Um jeito de dizer claramente sem dizer de fato
Outra característica que considero genial na obra deste escritor é sua habilidade em abordar tabus sexuais de forma subliminar, numa época em que a sociedade consumidora de dramaturgia ainda era muito pudica e a censura rígida quanto aos chamados “moral e bons costumes”. Era preciso prestar muita atenção a certas metáforas inseridas nos diálogos e também nas construções sugestivas de algumas cenas para “enxergar” as situações que envolviam sexo.

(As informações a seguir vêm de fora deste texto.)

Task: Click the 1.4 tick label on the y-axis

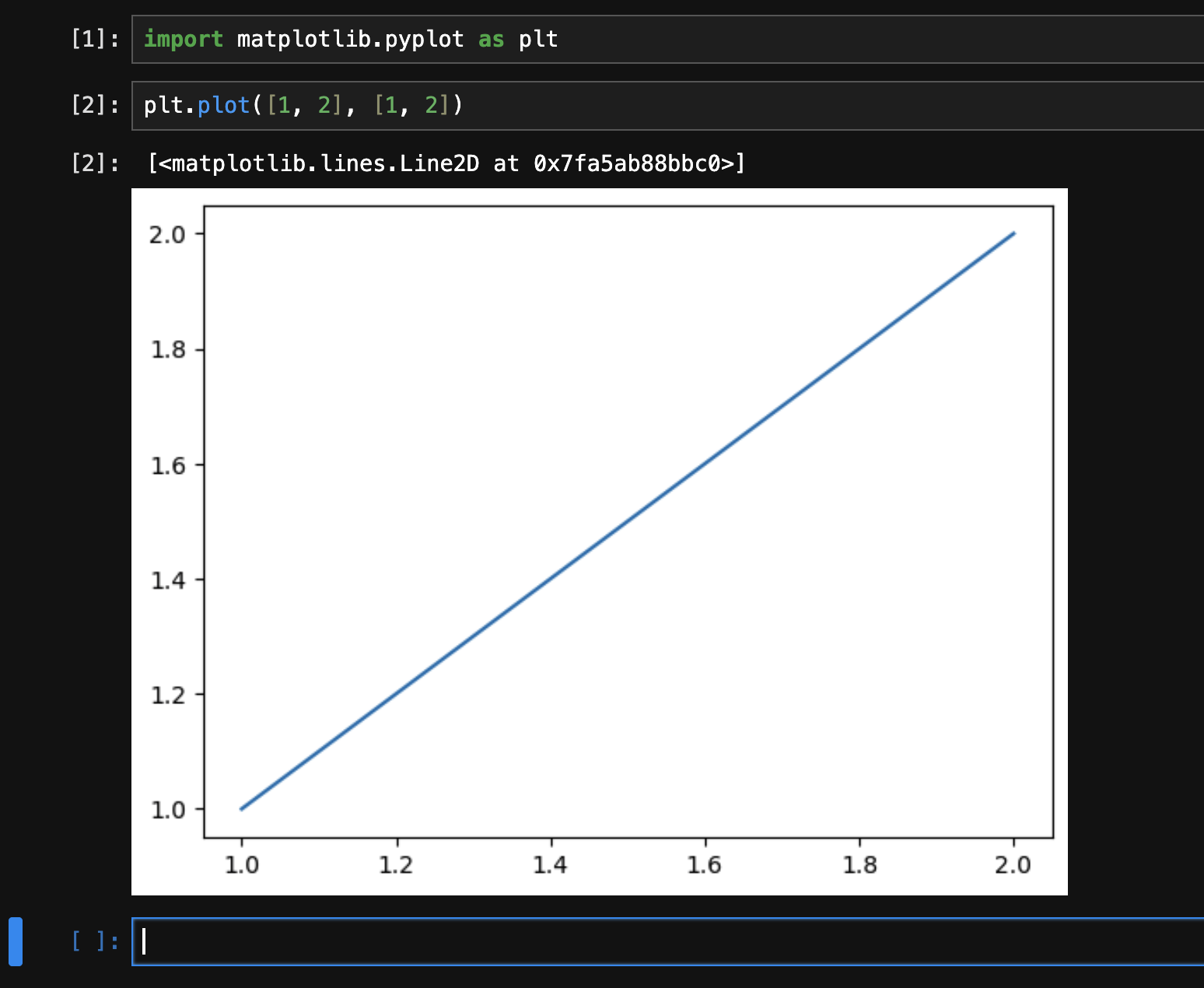Action: 170,579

Graças a este modo de dizer claramente, sem dizer de fato, os mais ingênuos simplesmente não entendiam a totalidade do que era exposto, mas o pouco que entendiam era o bastante para não perderem o impacto da história. Por exemplo: na primeira vez que assisti a “Uma Rua Chamada Pecado”, muito jovem ainda, na cena mais forte do filme só entendi que Leigh e Brando se enfrentaram numa cena em que ela saiu subjugada. Só na segunda vez que o vi, mais velha e amadurecida, compreendi como: houve um estupro ali. Também só entendi da segunda vez que Blanche era ninfomaníaca (uns pedaços de diálogos dela aqui, uma tentativa de sedução de um jovem acolá são as evidências). O filme, aliás, é todo sobre desejo e suas implicações, como o nome original (Um bonde chamado desejo) sugere. Consideradas as minhas perspectivas em cada ocasião, a importância da cena mais forte foi assimilada por mim em ambas as vezes, e saber ou não sobre a compulsão sexual de Blanche não diminuiu a força da história em nenhuma delas.

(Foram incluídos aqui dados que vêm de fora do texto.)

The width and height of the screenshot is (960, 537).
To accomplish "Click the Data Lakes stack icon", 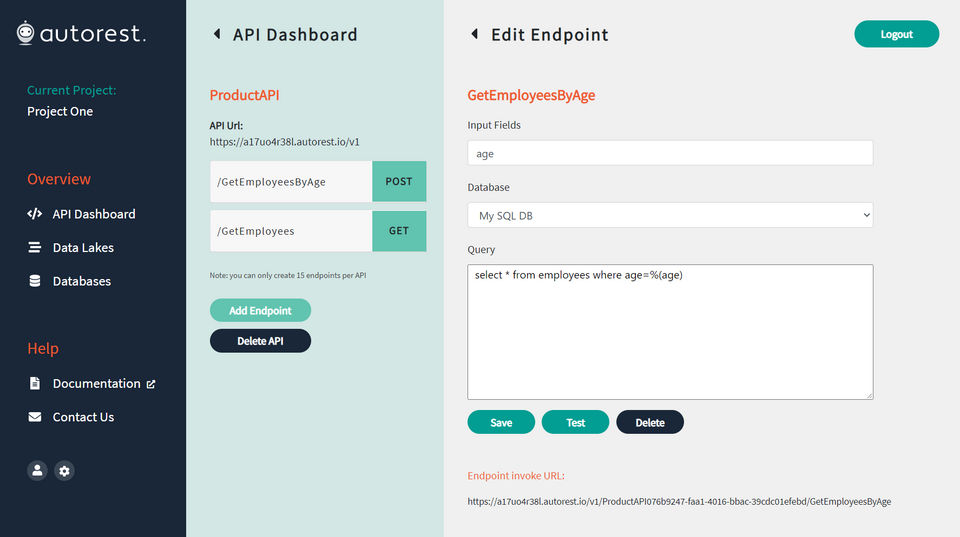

A leitora Carmen Cagno também lembra, muito acertadamente, a sutileza com que é dada a entender a homossexualidade do protagonista em “Gata em Teto de Zinco Quente”.
E um último exemplo: em “De Repente, no Último Verão” (Suddenly Last Summer, EUA, 1959), Katherine Hepburn (divina, como sempre) acaba de perder o filho adulto, Sebastian, e entrega a sobrinha com tendências suicidas (Elisabeth Taylor) aos cuidados do psiquiatra Montgomery Clift, confiando que ele a tratará com lobotomia. Quando o psiquiatra inicia uma terapia com a paciente, porém, médico e espectador vão descobrindo juntos que, de todos os segredos escondidos na história daquela família, os da instável sobrinha não são os mais escandalosos. Uma das cenas mais fortes do filme consegue passar ao espectador toda a selvageria de um episódio de homofobia sem mostrar a violência de fato.
Crítico do establishment
Outro traço da dramaturgia de Williams é a crítica ácida e impiedosa à ordem estabelecida na sociedade norte-americana, com sua ideologia dominante impregnada de alienação e individualismo. É verdade que o conjunto de sua obra descreve mais a cultura sulista dos EUA, já que ele era daquela região (nascido no Mississipi, viveu também no Missouri), mas Williams consegue colocar todo o pensamento estadunidense nos microscosmos de suas peças.
Sinto falta, na dramaturgia cinematográfica de hoje, desse sotaque teatral nos roteiros, de histórias que não subestimem nossa capacidade de dedução e raciocínio e de roteiristas que não tenham medo de criar diálogos robustos e cheios de camadas. Mas, infelizmente, Tennesse Williams só existiu um!